> KUTIPAN TEKS
-------------------------
BAB IV ANTISIPASI DINI
Pasal 6
(1) Pemerintah Daerah melakukan Antisipasi Dini terhadap Penyalahgunaan Narkotika.
(2) Antisipasi Dini sebagaimana dimaksud pada ayat (1) dengan cara:
a. memberikan informasi mengenai larangan dan bahaya Penyalahgunaan Narkotika serta dampak buruknya melalui berbagai
kegiatan dan media informasi; b. melakukan pengawasan terhadap Aparatur Sipil Negara; c. melakukan pengawasan di lingkungan satuan pendidikan;
d. melakukan pengawasan terhadap rumah kos, hotel dan penginapan serta tempat-tempat hiburan;
e. melalui kegiatan yang diarahkan pada upaya untuk menghindarkan anggota masyarakat dari lingkungan yang tidak baik;
f. peningkatan peran aktif masyarakat untuk ikut mencegah
Penyalahgunaan Narkotika; dan g. berkerjasama dengan Instansi Vertikal, satuan pendidikan, Badan
Usaha dan/atau instansi lainnya untuk melakukan gerakan anti
Narkotika dan menyukseskan program P4GN.
BAB V
PENCEGAHAN Pasal 7
Upaya Pencegahan terhadap Penyalahgunaan Narkotika dilakukan melalui: a. keluarga;
b. satuan pendidikan; c. masyarakat; d. instansi di lingkungan Pemerintah Daerah, Lembaga Pemerintah di
Daerah dan DPRD; e. Badan Usaha;
f. hotel/penginapan, tempat hiburan, rumah kos dan Tempat Usaha; dan g. organisasi media massa.
-------------------------
> DATA YANG DIBERIKAN
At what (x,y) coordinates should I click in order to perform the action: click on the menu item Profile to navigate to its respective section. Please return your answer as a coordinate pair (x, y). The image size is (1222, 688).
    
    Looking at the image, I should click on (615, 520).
-------------------------
> SOAL UNTUK DIKERJAKAN
1. Tentukan apakah tiap pernyataan berikut sesuai dengan kutipan aturan tentang penyalahgunaan narkotika, lalu jawab ya atau tidak disertai kata-kata penentunya dari kutipan itu. (a) Antisipasi Dini mencakup pengawasan terhadap rumah kos, hotel, dan penginapan. (b) Antisipasi Dini terhadap Penyalahgunaan Narkotika dilakukan oleh DPRD. (c) Organisasi media massa termasuk jalur Upaya Pencegahan.
2. Lanjutkan kutipan aturan tentang penyalahgunaan narkotika itu, mulai dari sesudah bagian terakhirnya.

> JAWABAN LATIHAN
1.
(a) Ya: "melakukan pengawasan terhadap rumah kos, hotel dan penginapan serta tempat-tempat hiburan"
(b) Tidak: "Pemerintah Daerah melakukan Antisipasi Dini terhadap Penyalahgunaan Narkotika."
(c) Ya: "g. organisasi media massa."

2.
Bagian Kesatu Pencegahan Melalui Keluarga
Pasal 8
Pencegahan melalui keluarga sebagaimana dimaksud dalam Pasal 7 huruf a,
6
dilakukan oleh orang tua dengan cara: a. memberi pendidikan keagamaan kepada anggota keluarga;
b. meningkatkan komunikasi dengan anggota keluarga, khususnya dengan anak dan anggota keluarga yang tinggal dalam satu rumah; dan
c. melakukan pendampingan kepada anggota keluarga agar mempunyai
kekuatan mental dan keberanian untuk menolak Penyalahgunaan Narkotika.
Bagian Kedua
Pencegahan Melalui Satuan Pendidikan
Pasal 9
Pencegahan melalui satuan pendidikan sebagaimana dimaksud dalam Pasal 7 huruf b, dilakukan oleh satuan pendidikan, baik negeri maupun swasta
dengan cara: a. menetapkan tata tertib sekolah yang memuat kebijakan Pencegahan
Penyalahgunaan Narkotika dan mensosialisasikan di lingkungan satuan pendidikannya;
b. membentuk tim/kelompok kerja satuan tugas anti Narkotika pada
masing-masing satuan pendidikan; c. ikut melaksanakan kampanye dan penyebaran informasi yang benar
mengenai bahaya Penyalahgunaan Narkotika; d. memfasilitasi layanan konsultasi/konseling bagi peserta didik yang
memiliki kecenderungan Penyalahgunaan Narkotika;
e. berkoordinasi dengan orang tua/wali dalam hal ada indikasi Penyalahgunaan Narkotika yang dilakukan oleh peserta didik di lingkungan satuan pendidikannya;
f. melaporkan apabila adanya indikasi Penyalahgunaan dan Peredaran Narkotika di lingkungan satuan pendidikan kepada pihak yang
berwenang; dan g. bertindak koorperatif dan proaktif dengan Pemerintah Daerah, kepolisian
dan BNNK apabila terdapat kegiatan pembinaan dan deteksi dini
Penyalahgunaan Narkotika di satuan pendidikannya.
Pasal 10 (1) Dalam hal peserta didik terlibat dalam Penyalahgunaan Narkotika,
penanggungjawab satuan pendidikan harus memberikan sanksi berupa pembebasan sementara dari kegiatan belajar mengajar dan wajib
melaporkan peserta didik tersebut kepada orang tua/wali.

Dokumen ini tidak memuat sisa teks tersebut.